PROBLEM TO SOLVE
Rewrite the data below, changing "Browse by category menu" to "Browse by category dropdown" and leaving every other part of the text as it is.

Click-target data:
[Start]
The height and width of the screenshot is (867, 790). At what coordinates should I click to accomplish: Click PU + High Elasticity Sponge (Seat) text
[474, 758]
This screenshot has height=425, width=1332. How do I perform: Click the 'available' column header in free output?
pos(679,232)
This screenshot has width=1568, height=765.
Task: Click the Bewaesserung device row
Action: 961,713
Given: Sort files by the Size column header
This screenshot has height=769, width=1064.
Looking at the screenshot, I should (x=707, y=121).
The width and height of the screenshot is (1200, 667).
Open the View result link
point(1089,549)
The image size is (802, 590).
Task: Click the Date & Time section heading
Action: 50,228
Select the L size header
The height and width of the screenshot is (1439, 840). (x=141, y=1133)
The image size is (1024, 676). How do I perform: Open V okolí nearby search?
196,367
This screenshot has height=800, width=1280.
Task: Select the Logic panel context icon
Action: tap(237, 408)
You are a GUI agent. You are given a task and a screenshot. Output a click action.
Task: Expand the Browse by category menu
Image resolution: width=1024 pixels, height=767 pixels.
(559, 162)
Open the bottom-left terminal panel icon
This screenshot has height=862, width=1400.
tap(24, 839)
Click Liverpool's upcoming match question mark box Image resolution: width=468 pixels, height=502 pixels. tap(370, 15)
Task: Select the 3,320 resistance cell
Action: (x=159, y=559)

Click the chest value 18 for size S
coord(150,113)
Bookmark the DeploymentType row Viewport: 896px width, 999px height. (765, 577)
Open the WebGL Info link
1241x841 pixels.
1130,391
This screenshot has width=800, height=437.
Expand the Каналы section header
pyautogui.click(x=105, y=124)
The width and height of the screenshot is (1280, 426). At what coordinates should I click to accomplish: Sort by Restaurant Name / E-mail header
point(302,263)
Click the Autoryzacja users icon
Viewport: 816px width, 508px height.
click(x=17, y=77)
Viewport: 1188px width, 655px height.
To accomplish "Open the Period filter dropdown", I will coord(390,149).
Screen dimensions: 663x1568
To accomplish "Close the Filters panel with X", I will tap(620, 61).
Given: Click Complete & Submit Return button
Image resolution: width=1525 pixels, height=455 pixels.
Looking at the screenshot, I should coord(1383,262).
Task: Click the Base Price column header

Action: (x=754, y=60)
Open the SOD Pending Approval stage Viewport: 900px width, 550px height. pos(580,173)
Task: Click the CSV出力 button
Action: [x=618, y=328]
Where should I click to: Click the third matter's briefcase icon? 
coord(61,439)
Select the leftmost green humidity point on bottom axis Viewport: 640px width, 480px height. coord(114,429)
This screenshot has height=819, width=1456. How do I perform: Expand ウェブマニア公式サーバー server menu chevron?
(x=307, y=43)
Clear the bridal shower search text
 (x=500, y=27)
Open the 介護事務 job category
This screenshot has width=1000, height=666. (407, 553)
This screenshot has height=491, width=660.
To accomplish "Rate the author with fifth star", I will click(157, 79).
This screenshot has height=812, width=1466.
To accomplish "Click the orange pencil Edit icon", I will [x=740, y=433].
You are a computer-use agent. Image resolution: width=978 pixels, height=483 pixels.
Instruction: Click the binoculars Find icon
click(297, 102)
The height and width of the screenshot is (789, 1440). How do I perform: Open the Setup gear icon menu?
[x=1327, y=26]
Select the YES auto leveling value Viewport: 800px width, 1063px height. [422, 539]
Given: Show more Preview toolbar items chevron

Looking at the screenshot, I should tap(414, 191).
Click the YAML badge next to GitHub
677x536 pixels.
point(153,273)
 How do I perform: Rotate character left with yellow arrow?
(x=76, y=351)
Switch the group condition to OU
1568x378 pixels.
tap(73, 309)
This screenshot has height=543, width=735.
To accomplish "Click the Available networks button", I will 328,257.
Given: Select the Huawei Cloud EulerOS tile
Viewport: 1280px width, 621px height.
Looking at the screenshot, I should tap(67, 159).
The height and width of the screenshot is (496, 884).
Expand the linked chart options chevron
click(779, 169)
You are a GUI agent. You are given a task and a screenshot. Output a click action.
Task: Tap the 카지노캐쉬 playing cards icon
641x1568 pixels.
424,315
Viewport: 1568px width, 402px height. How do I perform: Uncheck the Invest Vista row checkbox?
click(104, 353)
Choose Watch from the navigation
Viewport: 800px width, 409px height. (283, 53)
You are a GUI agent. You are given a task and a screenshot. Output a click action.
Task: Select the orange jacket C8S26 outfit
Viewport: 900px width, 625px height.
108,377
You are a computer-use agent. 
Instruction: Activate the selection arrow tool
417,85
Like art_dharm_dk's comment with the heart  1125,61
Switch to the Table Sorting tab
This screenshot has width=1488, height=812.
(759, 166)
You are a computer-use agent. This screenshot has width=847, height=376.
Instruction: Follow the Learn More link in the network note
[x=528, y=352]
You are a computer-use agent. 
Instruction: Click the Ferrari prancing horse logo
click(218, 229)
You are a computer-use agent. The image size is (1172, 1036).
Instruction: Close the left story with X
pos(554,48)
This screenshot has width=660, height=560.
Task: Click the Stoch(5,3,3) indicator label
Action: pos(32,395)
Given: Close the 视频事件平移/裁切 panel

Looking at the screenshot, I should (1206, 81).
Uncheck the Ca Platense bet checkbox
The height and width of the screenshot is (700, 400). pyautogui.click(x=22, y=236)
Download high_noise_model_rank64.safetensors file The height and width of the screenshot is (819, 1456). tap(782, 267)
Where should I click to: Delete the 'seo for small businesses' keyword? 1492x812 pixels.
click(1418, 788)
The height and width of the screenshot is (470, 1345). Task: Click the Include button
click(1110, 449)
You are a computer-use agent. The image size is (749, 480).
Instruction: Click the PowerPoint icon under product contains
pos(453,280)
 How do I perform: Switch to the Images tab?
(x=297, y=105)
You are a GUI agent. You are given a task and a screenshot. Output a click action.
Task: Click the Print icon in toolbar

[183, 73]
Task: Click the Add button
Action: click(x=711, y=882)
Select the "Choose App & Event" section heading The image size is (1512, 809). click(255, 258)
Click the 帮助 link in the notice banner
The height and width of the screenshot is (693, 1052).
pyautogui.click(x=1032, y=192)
[End]
FINISHED ANSWER
The height and width of the screenshot is (867, 790). At what coordinates should I click to accomplish: Click PU + High Elasticity Sponge (Seat) text
[474, 758]
This screenshot has height=425, width=1332. How do I perform: Click the 'available' column header in free output?
pos(679,232)
This screenshot has width=1568, height=765.
Task: Click the Bewaesserung device row
Action: 961,713
Given: Sort files by the Size column header
This screenshot has height=769, width=1064.
Looking at the screenshot, I should (x=707, y=121).
The width and height of the screenshot is (1200, 667).
Open the View result link
point(1089,549)
The image size is (802, 590).
Task: Click the Date & Time section heading
Action: 50,228
Select the L size header
The height and width of the screenshot is (1439, 840). (x=141, y=1133)
The image size is (1024, 676). How do I perform: Open V okolí nearby search?
196,367
This screenshot has height=800, width=1280.
Task: Select the Logic panel context icon
Action: tap(237, 408)
You are a GUI agent. You are given a task and a screenshot. Output a click action.
Task: Expand the Browse by category dropdown
Image resolution: width=1024 pixels, height=767 pixels.
(559, 162)
Open the bottom-left terminal panel icon
This screenshot has height=862, width=1400.
tap(24, 839)
Click Liverpool's upcoming match question mark box Image resolution: width=468 pixels, height=502 pixels. tap(370, 15)
Task: Select the 3,320 resistance cell
Action: (x=159, y=559)

Click the chest value 18 for size S
coord(150,113)
Bookmark the DeploymentType row Viewport: 896px width, 999px height. (765, 577)
Open the WebGL Info link
1241x841 pixels.
1130,391
This screenshot has width=800, height=437.
Expand the Каналы section header
pyautogui.click(x=105, y=124)
The width and height of the screenshot is (1280, 426). At what coordinates should I click to accomplish: Sort by Restaurant Name / E-mail header
point(302,263)
Click the Autoryzacja users icon
Viewport: 816px width, 508px height.
click(x=17, y=77)
Viewport: 1188px width, 655px height.
To accomplish "Open the Period filter dropdown", I will coord(390,149).
Screen dimensions: 663x1568
To accomplish "Close the Filters panel with X", I will tap(620, 61).
Given: Click Complete & Submit Return button
Image resolution: width=1525 pixels, height=455 pixels.
Looking at the screenshot, I should coord(1383,262).
Task: Click the Base Price column header

Action: (x=754, y=60)
Open the SOD Pending Approval stage Viewport: 900px width, 550px height. pos(580,173)
Task: Click the CSV出力 button
Action: [x=618, y=328]
Where should I click to: Click the third matter's briefcase icon? 
coord(61,439)
Select the leftmost green humidity point on bottom axis Viewport: 640px width, 480px height. coord(114,429)
This screenshot has height=819, width=1456. How do I perform: Expand ウェブマニア公式サーバー server menu chevron?
(x=307, y=43)
Clear the bridal shower search text
 (x=500, y=27)
Open the 介護事務 job category
This screenshot has width=1000, height=666. (407, 553)
This screenshot has height=491, width=660.
To accomplish "Rate the author with fifth star", I will click(157, 79).
This screenshot has height=812, width=1466.
To accomplish "Click the orange pencil Edit icon", I will [x=740, y=433].
You are a computer-use agent. Image resolution: width=978 pixels, height=483 pixels.
Instruction: Click the binoculars Find icon
click(297, 102)
The height and width of the screenshot is (789, 1440). How do I perform: Open the Setup gear icon menu?
[x=1327, y=26]
Select the YES auto leveling value Viewport: 800px width, 1063px height. [422, 539]
Given: Show more Preview toolbar items chevron

Looking at the screenshot, I should tap(414, 191).
Click the YAML badge next to GitHub
677x536 pixels.
point(153,273)
 How do I perform: Rotate character left with yellow arrow?
(x=76, y=351)
Switch the group condition to OU
1568x378 pixels.
tap(73, 309)
This screenshot has height=543, width=735.
To accomplish "Click the Available networks button", I will 328,257.
Given: Select the Huawei Cloud EulerOS tile
Viewport: 1280px width, 621px height.
Looking at the screenshot, I should tap(67, 159).
The height and width of the screenshot is (496, 884).
Expand the linked chart options chevron
click(779, 169)
You are a GUI agent. You are given a task and a screenshot. Output a click action.
Task: Tap the 카지노캐쉬 playing cards icon
641x1568 pixels.
424,315
Viewport: 1568px width, 402px height. How do I perform: Uncheck the Invest Vista row checkbox?
click(104, 353)
Choose Watch from the navigation
Viewport: 800px width, 409px height. (283, 53)
You are a GUI agent. You are given a task and a screenshot. Output a click action.
Task: Select the orange jacket C8S26 outfit
Viewport: 900px width, 625px height.
108,377
You are a computer-use agent. 
Instruction: Activate the selection arrow tool
417,85
Like art_dharm_dk's comment with the heart  1125,61
Switch to the Table Sorting tab
This screenshot has width=1488, height=812.
(759, 166)
You are a computer-use agent. This screenshot has width=847, height=376.
Instruction: Follow the Learn More link in the network note
[x=528, y=352]
You are a computer-use agent. 
Instruction: Click the Ferrari prancing horse logo
click(218, 229)
You are a computer-use agent. The image size is (1172, 1036).
Instruction: Close the left story with X
pos(554,48)
This screenshot has width=660, height=560.
Task: Click the Stoch(5,3,3) indicator label
Action: pos(32,395)
Given: Close the 视频事件平移/裁切 panel

Looking at the screenshot, I should (1206, 81).
Uncheck the Ca Platense bet checkbox
The height and width of the screenshot is (700, 400). pyautogui.click(x=22, y=236)
Download high_noise_model_rank64.safetensors file The height and width of the screenshot is (819, 1456). tap(782, 267)
Where should I click to: Delete the 'seo for small businesses' keyword? 1492x812 pixels.
click(1418, 788)
The height and width of the screenshot is (470, 1345). Task: Click the Include button
click(1110, 449)
You are a computer-use agent. The image size is (749, 480).
Instruction: Click the PowerPoint icon under product contains
pos(453,280)
 How do I perform: Switch to the Images tab?
(x=297, y=105)
You are a GUI agent. You are given a task and a screenshot. Output a click action.
Task: Click the Print icon in toolbar

[183, 73]
Task: Click the Add button
Action: click(x=711, y=882)
Select the "Choose App & Event" section heading The image size is (1512, 809). click(255, 258)
Click the 帮助 link in the notice banner
The height and width of the screenshot is (693, 1052).
pyautogui.click(x=1032, y=192)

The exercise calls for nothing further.